/ VGG-16

How to Build an Image Classification Web App With VGG-16

Neural networks are setting new accuracy records for image recognition. This page describes how to build a web-based application to use a well-known network, VGG-16, for inference to classify images uploaded by the app’s users.

View the live demo here.

What is VGG-16?

Since 2010, ImageNet has hosted an annual challenge where research teams present solutions to image classification and other tasks by training on the ImageNet dataset. ImageNet currently has millions of labeled images; it’s one of the largest high-quality image datasets in the world. The Visual Geometry group at the University of Oxford did really well in 2014 with two network architectures: VGG-16, a 16-layer Convolutional Neural Network, and VGG-19, a 19-layer Convolutional Neural Network.

Here are the results:

  • VGG-16 ILSVRC-14
  • VGG-16 also performed well on two other image classification benchmarks: VOC and Caltech. Those results are here.

Using VGG-16 in Web Applications

The first step in working with neural networks is training. During training, the network is fed input data (images, in this case), and the net’s output, or guesses, are compared to the expected results (the image's labels). With each run through the data, the network’s weights are modified to decrease the error rate of the guesses; that is, they are adjusted so that the guesses better match the proper label of an image. (Training a large network on millions of images can take a lot of computing resources, thus the interest of distributing pre-trained nets like this.)

Once trained, the network can be used for inference, or making predictions about the data it sees. Inference happens to be a much less compute-intensive process. For VGG-16 and other architectures, developers can download and use pre-trained models without having to master the skills necessary to tune and train those models. Loading the pre-trained models and using the model for prediction is relatively straightforward and described in this tutorial.

Loading the pre-trained models for further training is a process we will describe in a later tutorial.

Load the Pre-Trained Model

DeepLearning4J lets you import models from the Python-based deep-learning framework Keras, which itself provides an intuitive, higher-level API over Theano and TensorFlow. DL4J’s model import functionality is described here. Keras, for its part, is able to import models from Caffe, TensorFlow, Torch and Theano, so it serves as a bridge to import models created in any of those frameworks, which allows developers and researchers to preserve their work when they switch to DeepLearning4J for production-grade tasks and JVM environments.

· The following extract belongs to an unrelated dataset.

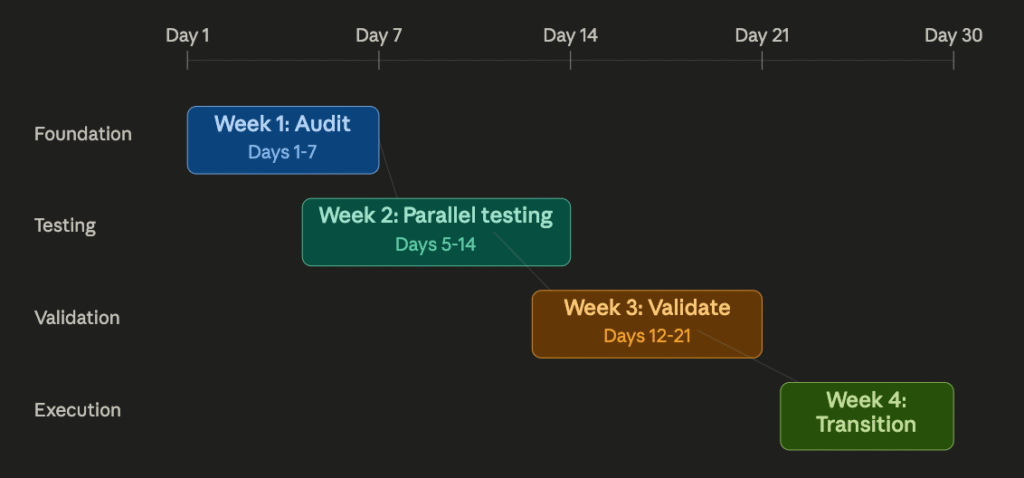The height and width of the screenshot is (478, 1024).
Task: Select the tick mark under Day 21
Action: [x=762, y=60]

There are two options for loading the pretrained model:

  1. Load into Keras, save and Load into DeepLearning4J
  2. Load directly into DeepLearning4J using helper functions to retrieve model from internet

Option 1

Load a model into Keras, then save and load into DeepLearning4J.

ModelImport can be used directly. You can start Keras, load VGG16, save the model and weights locally, and then load that model into DeepLearning4J.

Code to load the model would look something like this

ComputationGraph model = KerasModelImport.importKerasModelAndWeights(modelJsonFilename, weightsHdf5Filename, enforceTrainingConfig);

If you want to import a pre-trained model for inference only, then you should set enforceTrainingConfig=false. Unsupported training-only configurations generate warnings, but model import will proceed.

Option 2

Import VGG-16 directly from online sources using helper functions.

For important and widely used neural net models, DeepLearning4J provides helper functions. In the case of VGG-16, we can ask the helper function TrainedModelHelper to download the model configuration and the weights for us, and then build a DeepLearning4J version of the model.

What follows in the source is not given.